Again, the wire is not there and DiCaprio’s cop remains safe, if rattled. It takes
four minutes for Scorsese to cover the same story terrain Infernal Affairs accomplished in 15 seconds.
(Here’s where I explain that I don’t think this is a flaw
of The Departed, merely a different
approach to filmmaking. Yes, those speeches don’t advance the story much, but
much of the pleasure of the film comes from the delightfully profane dialogue,
spoken with relish in broad Boston accents by the film’s remarkable actors.)
The difference here is simply one of approach.

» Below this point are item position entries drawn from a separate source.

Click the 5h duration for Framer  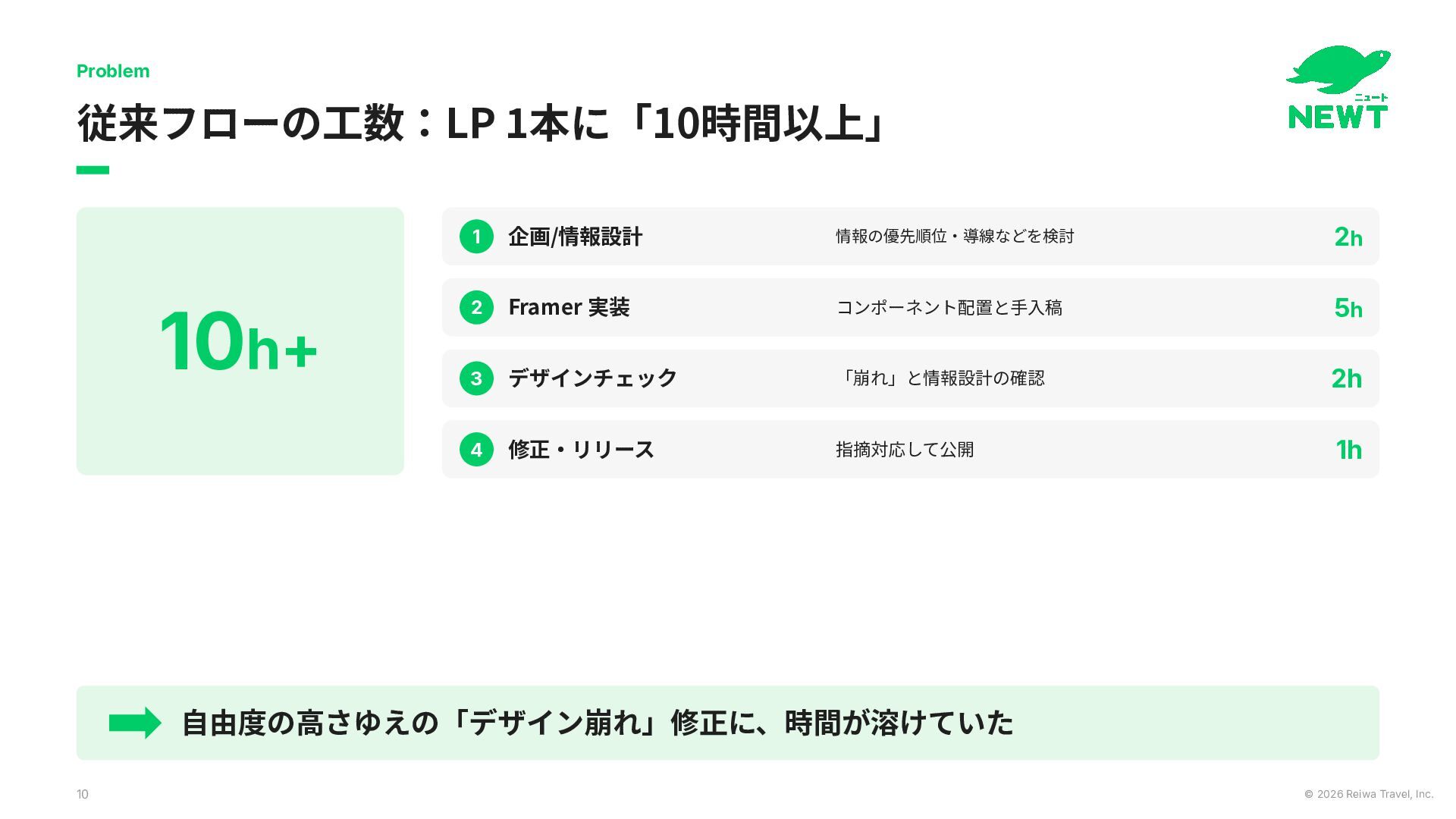coord(1348,308)
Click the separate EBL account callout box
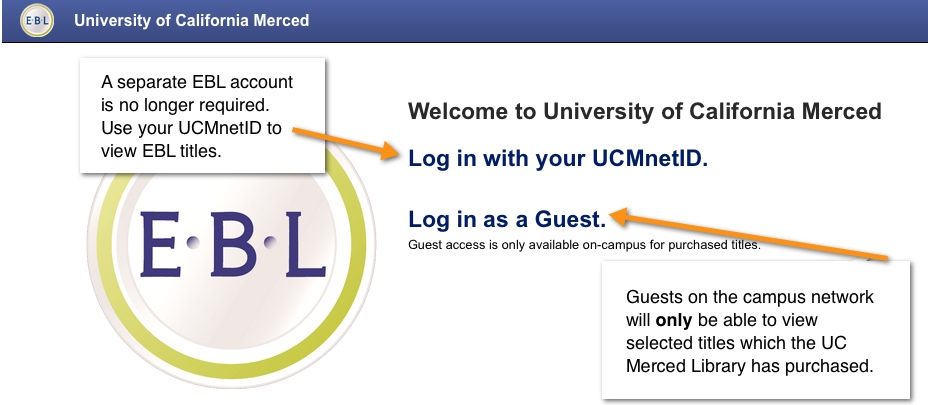Screen dimensions: 928x405 coord(202,115)
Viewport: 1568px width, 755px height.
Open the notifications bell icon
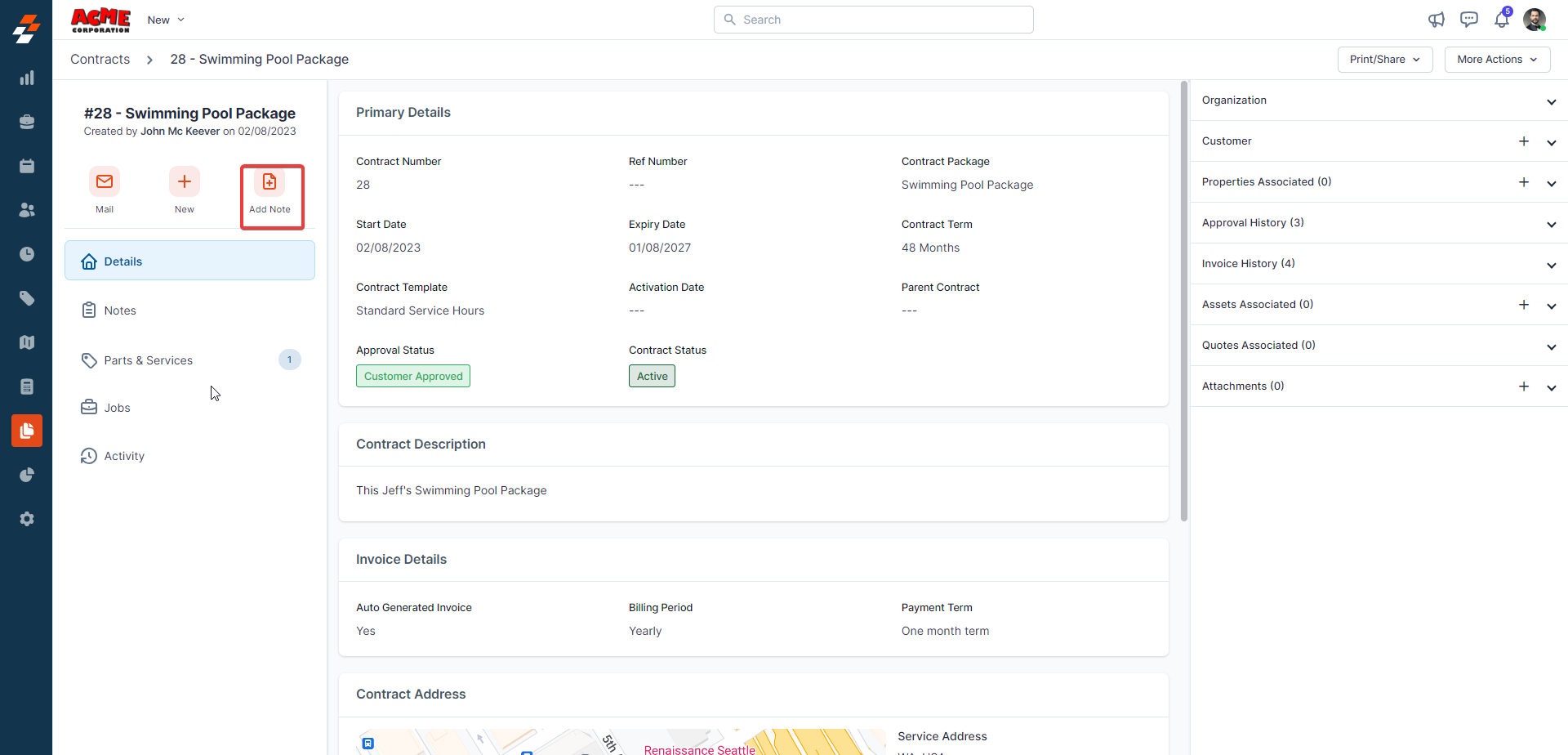[1501, 20]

Infernal Affairs is all quick,
punctuating violence, violence that appears and disappears with no warning, no
time to prepare. The Departed, on the
other hand, creates a palpable dread. It very much wants to put us inside the
mind of DiCaprio, to feel the kind of paranoia and pressure he has to deal with
every day in his life as the only good guy in a world of very scary men. The Departed is as much about the
psychology of violence as it is anything else and it creates a world dominated
by this kind of pathological fear. Infernal
Affairs is about tracing an intricate web and much of our enjoyment comes
from watching the ways it plays on and varies its generic forebearers. To
drastically simplify: in The Departed,
we identify with the characters, in Infernal
Affairs, we admire the filmmaking craft.
The success of Infernal
Affairs certainly inspired a burst of creativity from Johnnie To, as he
followed it up with his greatest cops and gangsters films, movies that
challenged and critiqued the genre more successfully than he ever had before.
Where his 1999 The Mission is a
perfect expression of the heroic bloodshed genre, later films broke down and
analyzed the genre’s ideals, codes, and psychology from within both the cops (PTU, Breaking News, Mad Detective) and
the gangsters (Exiled, Vengeance, the
Election films). None of these films
managed to be as popular as Lau and Mok’s film, though they did win To critical
acclaim both in Hong Kong and around the world. As yet, none of them have been
remade in Hollywood.
Great read. I love how you teased out the way in which the films differ and how we go about enjoying them in different ways as a result.
ReplyDeleteOne thing I've come to appreciate about the action films of the Orient of this ilk is that no-nonsense we tell you once and then go on approach. For someone like me who hates enduring exposition, it makes the films a lot more engaging and effortless to watch.
Also, this is a reminded I need to start watching more To.